◆ Task directions ◆
Rewrite the lines from the one with "Open Layout Manager from sidebar" up to and including the one with "Action: tap(505, 21)", putting "side panel" in place of "sidebar" and keeping everything else the same. Leave the pictures out of your answer.

◆ Entries provided ◆
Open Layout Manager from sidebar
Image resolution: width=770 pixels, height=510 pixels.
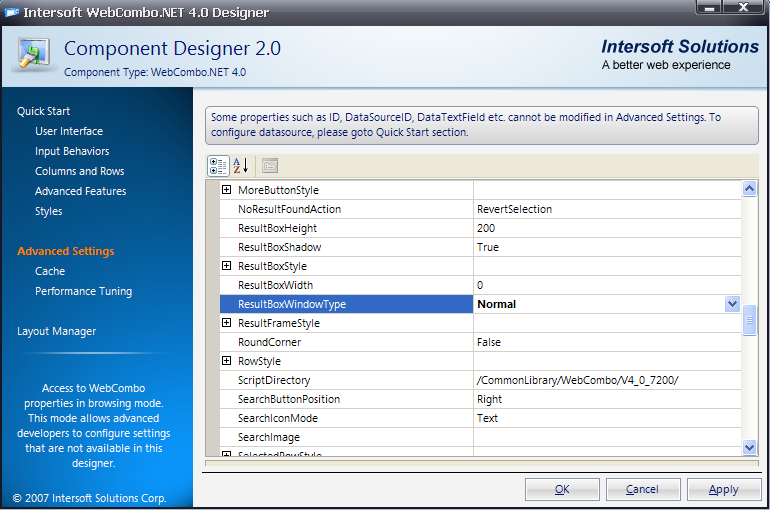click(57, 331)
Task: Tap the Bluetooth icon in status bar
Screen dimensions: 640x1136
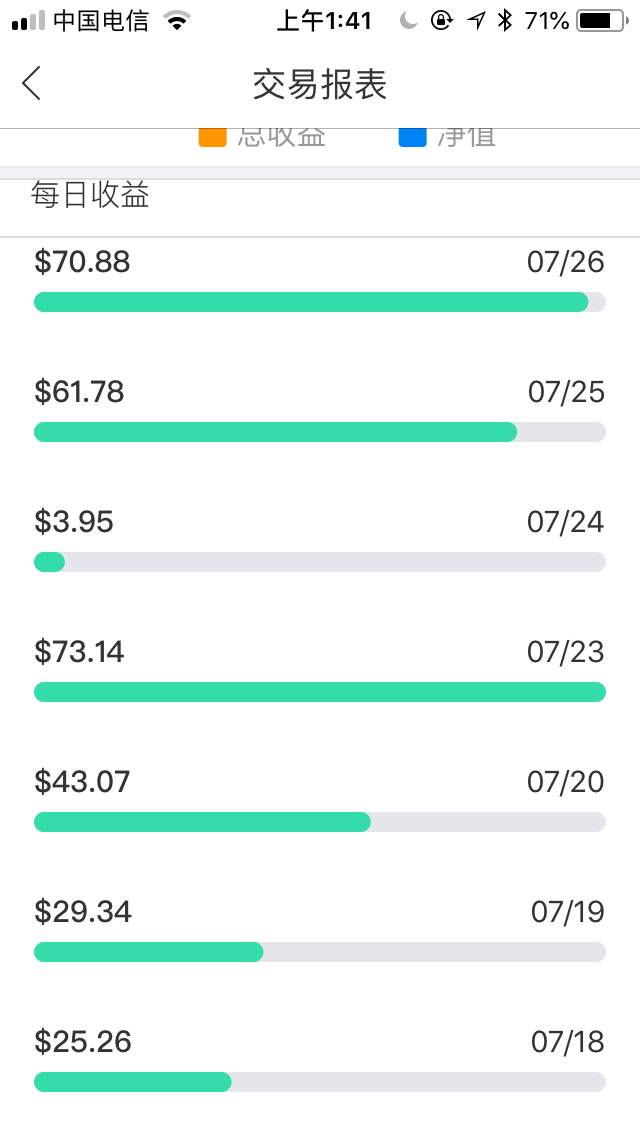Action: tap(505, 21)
...
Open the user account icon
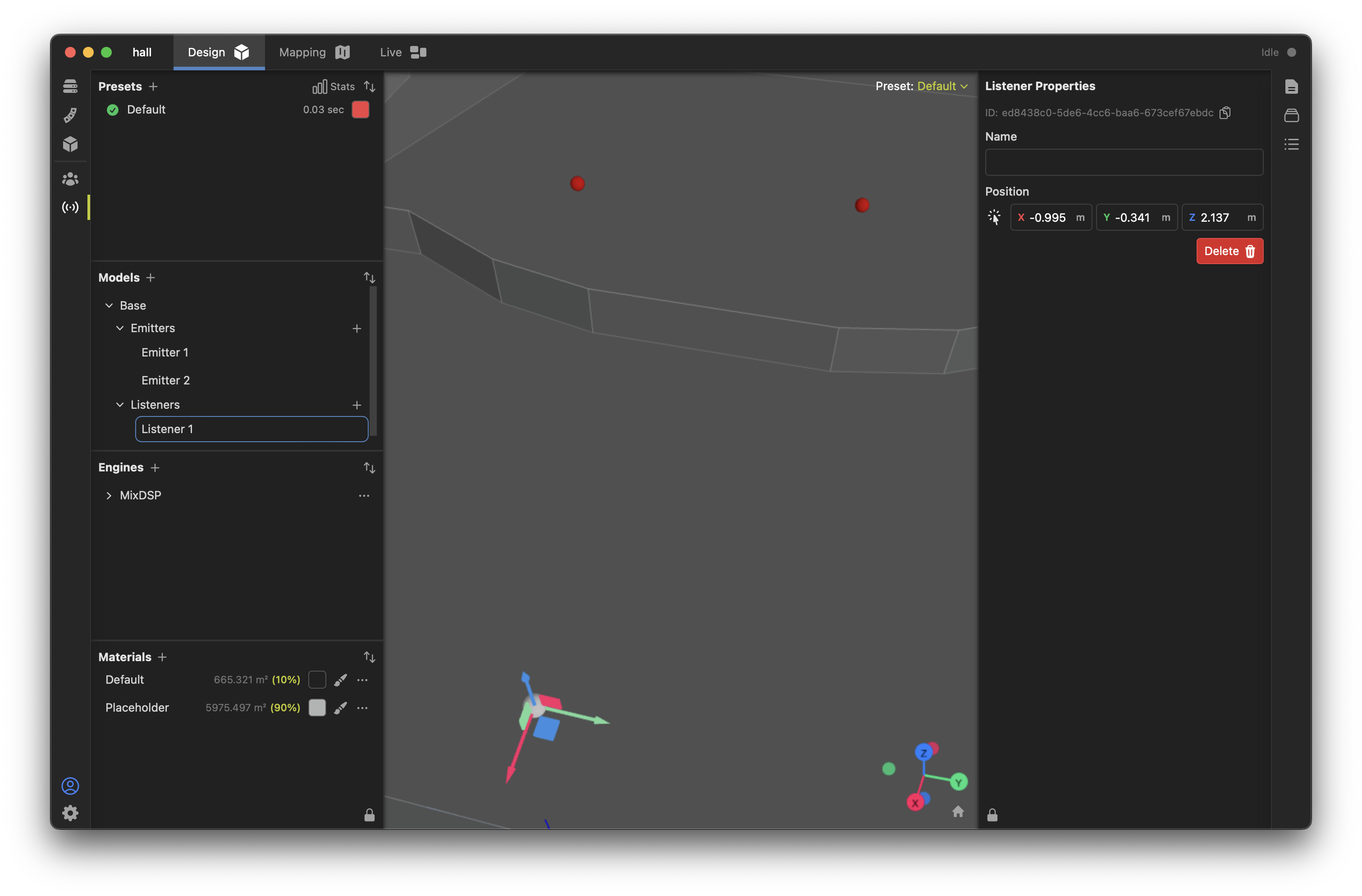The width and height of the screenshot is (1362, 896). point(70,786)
...
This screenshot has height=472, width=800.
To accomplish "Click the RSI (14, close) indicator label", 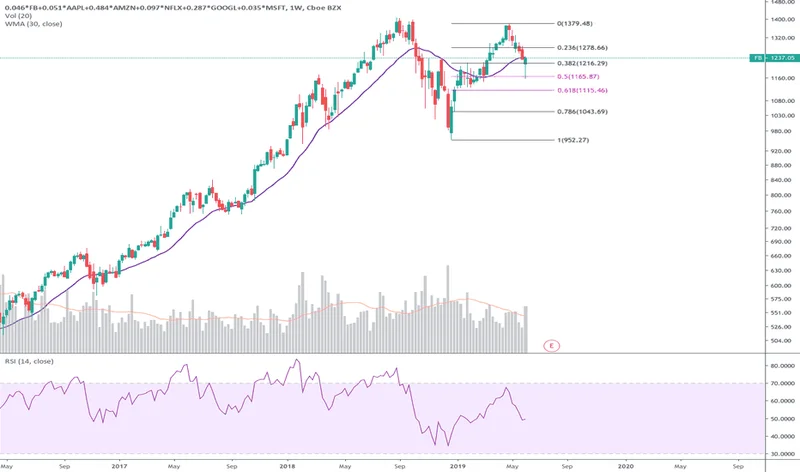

◆ Solution to the exercise ◆
Open Layout Manager from side panel
Image resolution: width=770 pixels, height=510 pixels.
click(57, 331)
Task: Tap the Bluetooth icon in status bar
Screen dimensions: 640x1136
Action: tap(505, 21)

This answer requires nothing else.